**Records supplied:**
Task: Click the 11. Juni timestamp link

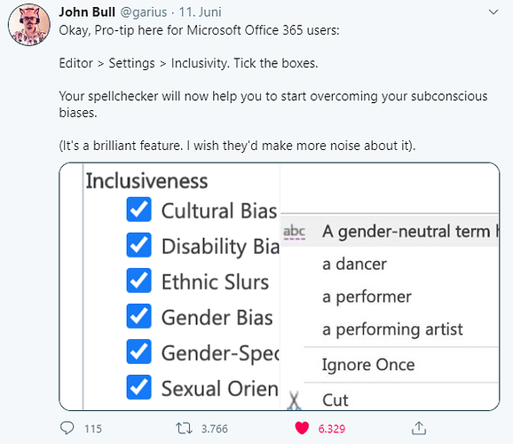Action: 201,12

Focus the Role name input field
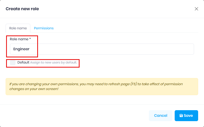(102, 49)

* * *

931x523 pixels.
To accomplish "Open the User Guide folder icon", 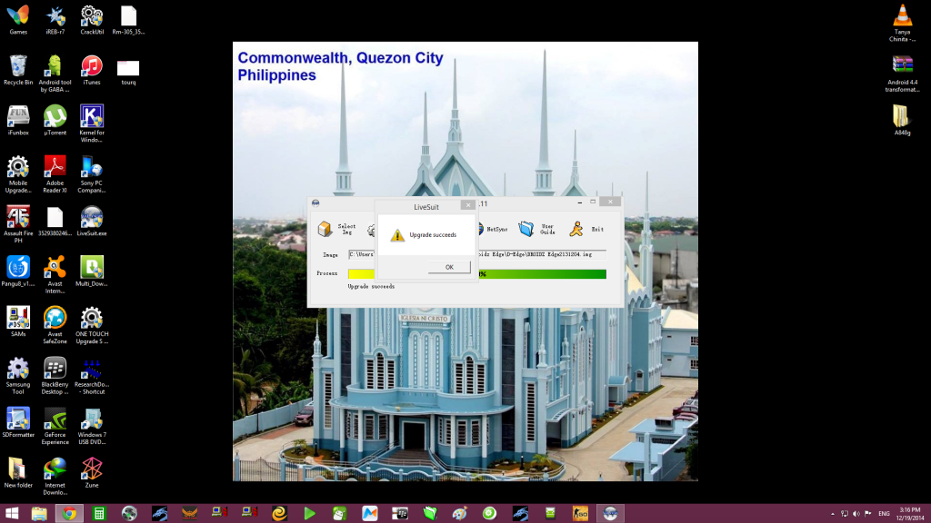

---

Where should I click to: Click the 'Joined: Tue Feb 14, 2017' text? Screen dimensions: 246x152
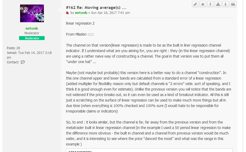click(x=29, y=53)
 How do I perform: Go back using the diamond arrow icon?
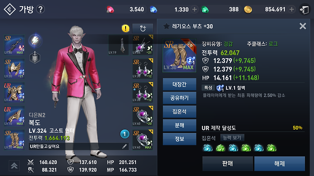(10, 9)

**Exercise:** In the records above, find the line with "931x523 pixels." and the line with "the User Guide", then restate word for word only those two lines and all lines between, omitting pictures.

**Reply:**
931x523 pixels.
To accomplish "Open the User Guide folder icon", 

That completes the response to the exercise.